# What comes to mind when you hear the term Morning Glory?



## Bretrick

Cloud Formations?
The *Morning Glory Cloud is a * meteroloical phenomenon consisting of a low-level atmospheric solitary wave and associated cloud, occasionally observed in different locations around the world.
The southern part of the Gulf of Carpentaria in Northern Australia is the only known location where it can be predicted and observed regularly due to the configuration of land and sea in the area.
A Morning Glory cloud is a roll cloud, that can be up to 1,000 km (620 mi) long, 1 to 2 km (0.62 to 1.24 mi) high, often only 100 to 200 metres (330 to 660 ft) above the ground.
The cloud often travels at the rate of 10 to 20 metres per second.

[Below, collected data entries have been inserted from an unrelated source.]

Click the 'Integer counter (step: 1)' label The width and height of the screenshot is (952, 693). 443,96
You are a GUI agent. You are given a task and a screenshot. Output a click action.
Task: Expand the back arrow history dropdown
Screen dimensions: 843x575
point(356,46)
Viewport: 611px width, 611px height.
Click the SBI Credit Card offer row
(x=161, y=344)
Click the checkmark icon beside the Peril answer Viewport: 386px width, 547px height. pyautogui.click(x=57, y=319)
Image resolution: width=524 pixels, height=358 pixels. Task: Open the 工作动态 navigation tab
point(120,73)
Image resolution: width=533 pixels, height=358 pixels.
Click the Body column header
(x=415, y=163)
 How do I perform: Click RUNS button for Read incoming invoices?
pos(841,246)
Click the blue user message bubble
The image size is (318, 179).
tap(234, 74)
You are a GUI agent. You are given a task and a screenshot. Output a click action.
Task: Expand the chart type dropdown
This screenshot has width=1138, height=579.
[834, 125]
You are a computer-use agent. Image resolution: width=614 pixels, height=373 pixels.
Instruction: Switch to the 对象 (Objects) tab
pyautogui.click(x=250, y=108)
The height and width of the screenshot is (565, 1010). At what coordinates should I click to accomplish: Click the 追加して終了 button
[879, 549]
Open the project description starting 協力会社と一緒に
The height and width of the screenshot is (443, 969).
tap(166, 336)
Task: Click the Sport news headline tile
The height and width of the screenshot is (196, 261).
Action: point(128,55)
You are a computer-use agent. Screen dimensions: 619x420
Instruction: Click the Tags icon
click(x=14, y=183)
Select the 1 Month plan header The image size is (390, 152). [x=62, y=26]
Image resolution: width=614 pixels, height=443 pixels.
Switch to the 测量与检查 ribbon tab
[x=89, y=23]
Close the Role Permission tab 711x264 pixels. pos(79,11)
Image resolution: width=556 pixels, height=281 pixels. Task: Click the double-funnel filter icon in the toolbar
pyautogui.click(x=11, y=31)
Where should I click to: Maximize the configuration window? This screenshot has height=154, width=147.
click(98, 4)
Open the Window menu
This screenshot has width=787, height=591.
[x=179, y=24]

Sometimes there is only one cloud, sometimes there are up to ten consecutive roll clouds.
The Morning Glory cloud is not clearly understood because its rarity means it has little significance in terms of rainfall or climate.
Regardless of the complexity behind the nature of this atmospheric phenomenon, some conclusions have been made about its causes.
One of the main causes of most Morning Glory occurrences is the wind circulations associated with sea breezes that develop over the peninsula and the gulf.
On the large scale, Morning Glories are usually associated with Frontal systems crossing central Australia and high pressure in northern Australia. Locals have noted that the Morning Glory is likely to occur when the humidity in the area is high, which provides moisture for the cloud to form, and when strong sea breezes have blown the preceding day.


----------



## terry123

I think of morning glories that my mom always had in her flower beds.  They opened in the morning and went to seep at night.  When I had a house I always planted them too.


----------



## RadishRose

Bretrick said:


> Cloud Formations?
> The *Morning Glory Cloud is a * meteroloical phenomenon consisting of a low-level atmospheric solitary wave and associated cloud, occasionally observed in different locations around the world.
> The southern part of the Gulf of Carpentaria in Northern Australia is the only known location where it can be predicted and observed regularly due to the configuration of land and sea in the area.
> A Morning Glory cloud is a roll cloud, that can be up to 1,000 km (620 mi) long, 1 to 2 km (0.62 to 1.24 mi) high, often only 100 to 200 metres (330 to 660 ft) above the ground.
> The cloud often travels at the rate of 10 to 20 metres per second. Sometimes there is only one cloud, sometimes there are up to ten consecutive roll clouds.
> The Morning Glory cloud is not clearly understood because its rarity means it has little significance in terms of rainfall or climate.
> Regardless of the complexity behind the nature of this atmospheric phenomenon, some conclusions have been made about its causes.
> One of the main causes of most Morning Glory occurrences is the wind circulations associated with sea breezes that develop over the peninsula and the gulf.
> On the large scale, Morning Glories are usually associated with Frontal systems crossing central Australia and high pressure in northern Australia. Locals have noted that the Morning Glory is likely to occur when the humidity in the area is high, which provides moisture for the cloud to form, and when strong sea breezes have blown the preceding day.
> View attachment 193010
> View attachment 193011


Amazing!


----------



## Ruth n Jersey

I think of the morning glories my grandpa always grew in his yard. He would notch them with his pocket knife and soak them in water overnight to give them a head start.


----------



## horseless carriage

What comes to mind when you hear the term Morning Glory?​If I told you I could face a severe reprimand. Google it!


----------



## helenbacque

The flower


----------



## Jules

The flower is what I thought about.  It sure would be interesting to see the cloud formation.


----------



## Judycat

I heard of roll clouds. Didn't know they were called morning glory.


----------



## Gaer




----------



## palides2021

I also thought of the morning glory flower. Interesting topic! The photo looks like a bunch of chemtrails, lol. Thanks for sharing!


----------



## Purwell

> If I told you I could face a severe reprimand. Google it!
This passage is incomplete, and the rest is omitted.